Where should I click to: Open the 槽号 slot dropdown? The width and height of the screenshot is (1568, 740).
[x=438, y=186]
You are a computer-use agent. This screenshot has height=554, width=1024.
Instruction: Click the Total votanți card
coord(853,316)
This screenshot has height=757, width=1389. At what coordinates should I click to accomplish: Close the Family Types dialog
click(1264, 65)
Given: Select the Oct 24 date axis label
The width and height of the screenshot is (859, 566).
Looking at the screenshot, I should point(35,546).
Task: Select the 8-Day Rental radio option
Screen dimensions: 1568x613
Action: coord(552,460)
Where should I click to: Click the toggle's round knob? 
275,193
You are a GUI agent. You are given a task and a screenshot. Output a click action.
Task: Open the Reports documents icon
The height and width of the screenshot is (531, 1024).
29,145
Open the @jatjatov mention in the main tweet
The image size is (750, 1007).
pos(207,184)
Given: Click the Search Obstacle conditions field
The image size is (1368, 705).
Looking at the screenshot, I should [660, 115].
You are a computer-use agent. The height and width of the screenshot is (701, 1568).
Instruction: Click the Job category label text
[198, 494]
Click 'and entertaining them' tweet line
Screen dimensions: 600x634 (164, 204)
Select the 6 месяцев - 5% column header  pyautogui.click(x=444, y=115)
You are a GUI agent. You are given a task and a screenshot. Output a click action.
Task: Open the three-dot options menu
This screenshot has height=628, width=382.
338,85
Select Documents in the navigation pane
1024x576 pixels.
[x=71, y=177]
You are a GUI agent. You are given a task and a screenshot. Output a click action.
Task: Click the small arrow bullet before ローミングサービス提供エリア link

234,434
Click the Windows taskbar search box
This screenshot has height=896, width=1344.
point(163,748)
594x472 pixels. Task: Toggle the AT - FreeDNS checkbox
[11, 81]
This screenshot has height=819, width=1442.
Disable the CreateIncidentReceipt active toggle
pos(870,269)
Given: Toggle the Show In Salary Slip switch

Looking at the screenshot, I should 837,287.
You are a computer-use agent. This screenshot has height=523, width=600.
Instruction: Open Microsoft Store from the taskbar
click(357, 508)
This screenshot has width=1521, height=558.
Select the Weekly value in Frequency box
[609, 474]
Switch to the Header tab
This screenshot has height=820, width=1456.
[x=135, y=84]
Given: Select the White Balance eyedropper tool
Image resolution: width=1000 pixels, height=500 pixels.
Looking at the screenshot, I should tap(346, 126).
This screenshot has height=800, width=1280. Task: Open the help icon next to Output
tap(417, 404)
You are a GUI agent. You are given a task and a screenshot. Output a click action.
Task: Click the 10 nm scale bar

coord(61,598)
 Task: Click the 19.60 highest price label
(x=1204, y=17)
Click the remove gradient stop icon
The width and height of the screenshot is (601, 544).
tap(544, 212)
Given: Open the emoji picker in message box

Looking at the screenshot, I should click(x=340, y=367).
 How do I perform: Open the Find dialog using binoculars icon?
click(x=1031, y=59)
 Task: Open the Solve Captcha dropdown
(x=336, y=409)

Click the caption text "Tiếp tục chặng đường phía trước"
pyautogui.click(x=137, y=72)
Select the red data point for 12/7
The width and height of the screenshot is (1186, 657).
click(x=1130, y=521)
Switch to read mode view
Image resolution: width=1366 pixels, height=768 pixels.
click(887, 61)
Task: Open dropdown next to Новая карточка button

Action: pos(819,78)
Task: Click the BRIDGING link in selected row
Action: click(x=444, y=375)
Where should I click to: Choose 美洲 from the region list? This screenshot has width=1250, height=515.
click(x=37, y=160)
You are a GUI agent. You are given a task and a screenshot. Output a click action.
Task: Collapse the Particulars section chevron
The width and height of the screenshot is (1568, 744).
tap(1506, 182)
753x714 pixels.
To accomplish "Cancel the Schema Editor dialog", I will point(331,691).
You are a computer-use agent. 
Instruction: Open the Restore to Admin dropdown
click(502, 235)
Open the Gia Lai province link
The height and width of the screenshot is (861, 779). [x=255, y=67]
——————
**Problem details**
Please gather and copy out every line above that contains the word "tweet".

**The reply**
Open the @jatjatov mention in the main tweet
Click 'and entertaining them' tweet line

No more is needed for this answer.